Публицистика
03 ФЕВ. 2015 | 11:41
Март родился

Март родился смелым и уже в первых числах чертил на утренней пороше исполинскими крыльями узоры, сыпал вокруг сосновой шелухой и помечал токовища глухариными метками. Лес говорил: если любишь меня – пора бы за мной и приударить, посмотрим, какой ты любовник!

- Едрить в кочергу! Свечи палИ! Проспали!

- Чо, Иваныч?

- Иваныч, не молчи, - пролил?

- Ребя, он чо, последнее пролил?!

Звон падающей посуды, крепкий бряк опрокинувшегося ведра.

Пауза. На рассвете, как полагается, все замерло.

Наконец по заимке разносится уютный дух керосина, потом слышится капризное потрескивание отсыревшего фитиля. На ребрах бревенчатой хибары заплясали желтые фигурки – фонарь разгорелся.

- Вот что, братья мои… лесные, - Иваныч звонко пнул ведро, и оно так же мелодично сыграло об заиндевевшую печку. На сегодня опохмел отменяется. Всем надеть скафандры и выйти в открытый космос!

Родина слышит, Родина знает – мы пыхтим, облачаемся в хитрые свои одежки. Выход в космос – бывали там, знаем. Выкукливаемся из нашего хилого жилища и – вот оно!

Огромный опрокинутый на нас стакан неба с гирляндами. Мы отдуваемся, плюемся, пытаемся дышать непривычным для человека воздухом. Сначала колет горло, но потом привыкаем.

Постепенно глаз начинает видеть. Луна становится все ярче. Перед сторожкой во все стороны - стеклянная планета. Покрывшийся ледяной коркой снег тверд, как бетон. Но мы вяжем на спины короткие охотничьи лыжи: через несколько часов без них мы не сможем вернуться обратно.

Со зловещей решимостью стаи волков пробежали оплавленное вчерашним солнцем поле и остановились там, где зубья елок накалывали звезды прямо над головами.

Три минуты – все на лыжах. Лес бережет свой снег до последнего – там не бывает наста. Дальше расходимся по делянкам.

…Я чую, что дошел. Вот шелуха, "иконопись пером", родные мои, знакомые какашки! Выбираю пень, осторожно сажусь на него. Спасибо, пень, извини, что разбудил.

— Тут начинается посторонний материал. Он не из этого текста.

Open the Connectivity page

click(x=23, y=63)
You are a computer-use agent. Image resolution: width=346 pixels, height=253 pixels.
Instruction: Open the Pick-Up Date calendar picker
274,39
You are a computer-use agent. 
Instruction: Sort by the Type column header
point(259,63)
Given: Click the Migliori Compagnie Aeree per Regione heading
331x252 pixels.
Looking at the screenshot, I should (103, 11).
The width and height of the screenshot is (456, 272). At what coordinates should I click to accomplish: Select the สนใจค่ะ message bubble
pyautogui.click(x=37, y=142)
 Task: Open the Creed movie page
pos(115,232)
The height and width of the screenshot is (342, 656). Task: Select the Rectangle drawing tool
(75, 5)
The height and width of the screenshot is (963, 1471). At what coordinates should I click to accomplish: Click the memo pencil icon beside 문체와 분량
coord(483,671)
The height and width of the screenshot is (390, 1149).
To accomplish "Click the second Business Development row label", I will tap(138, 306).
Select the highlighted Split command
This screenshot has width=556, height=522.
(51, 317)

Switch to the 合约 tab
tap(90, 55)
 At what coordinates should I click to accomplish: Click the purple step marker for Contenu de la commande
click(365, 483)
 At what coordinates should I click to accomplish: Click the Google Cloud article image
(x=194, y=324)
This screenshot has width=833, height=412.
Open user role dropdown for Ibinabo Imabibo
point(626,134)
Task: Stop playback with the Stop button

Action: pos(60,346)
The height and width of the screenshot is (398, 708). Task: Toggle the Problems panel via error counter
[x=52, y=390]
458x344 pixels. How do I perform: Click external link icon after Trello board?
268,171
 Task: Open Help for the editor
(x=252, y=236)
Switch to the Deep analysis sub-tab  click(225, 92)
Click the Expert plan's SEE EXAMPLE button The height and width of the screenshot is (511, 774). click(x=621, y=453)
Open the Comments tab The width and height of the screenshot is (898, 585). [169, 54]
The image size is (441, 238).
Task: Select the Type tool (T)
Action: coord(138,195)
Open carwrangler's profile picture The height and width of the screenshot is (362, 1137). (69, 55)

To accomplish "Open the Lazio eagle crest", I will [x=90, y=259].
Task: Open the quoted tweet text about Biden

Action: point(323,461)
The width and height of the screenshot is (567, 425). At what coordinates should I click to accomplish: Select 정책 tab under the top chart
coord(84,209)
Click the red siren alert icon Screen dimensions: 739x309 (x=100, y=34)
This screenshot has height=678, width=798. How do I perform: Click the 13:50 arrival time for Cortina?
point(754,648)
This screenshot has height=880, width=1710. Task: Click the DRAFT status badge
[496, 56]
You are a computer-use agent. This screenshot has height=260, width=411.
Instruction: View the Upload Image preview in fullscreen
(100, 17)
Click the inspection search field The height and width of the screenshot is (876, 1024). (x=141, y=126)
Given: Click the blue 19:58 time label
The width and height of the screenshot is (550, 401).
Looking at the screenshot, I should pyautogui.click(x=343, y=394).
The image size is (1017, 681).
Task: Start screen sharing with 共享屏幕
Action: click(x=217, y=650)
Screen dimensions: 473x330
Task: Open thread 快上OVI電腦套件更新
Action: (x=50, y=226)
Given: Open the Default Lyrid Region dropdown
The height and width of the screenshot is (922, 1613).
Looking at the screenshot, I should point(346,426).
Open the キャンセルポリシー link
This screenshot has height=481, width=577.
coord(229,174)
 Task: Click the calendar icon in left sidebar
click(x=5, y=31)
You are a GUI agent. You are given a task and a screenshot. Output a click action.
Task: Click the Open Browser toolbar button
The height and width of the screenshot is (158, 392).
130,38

Кладу ружье на колени. Замираю. И закрываю глаза. С открытыми глазами глухаря не увидишь. Открытые глаза несут лишь сумбур и лихорадку дня. Рассвет охотники встречают с закрытыми глазами.

Туу…

Нет, не обманешь, пичуга, не за тобой я пришел!

Чм…

Не надо ронять шишки, дурочка.

А-у, а-у!!!

Вот ты-то, интересно, откуда знаешь, что через двадцать минут рассвет?

Холод не может пролезть в валенки, но он легко заползает за шарф, под перчатки и оттуда уже хозяйствует, как хочет. Меня колотит, и дрожь унять не могу. Я молю лес: пожалуйста, пожалуйста, сделай так, чтобы побыстрее все это закончилось!..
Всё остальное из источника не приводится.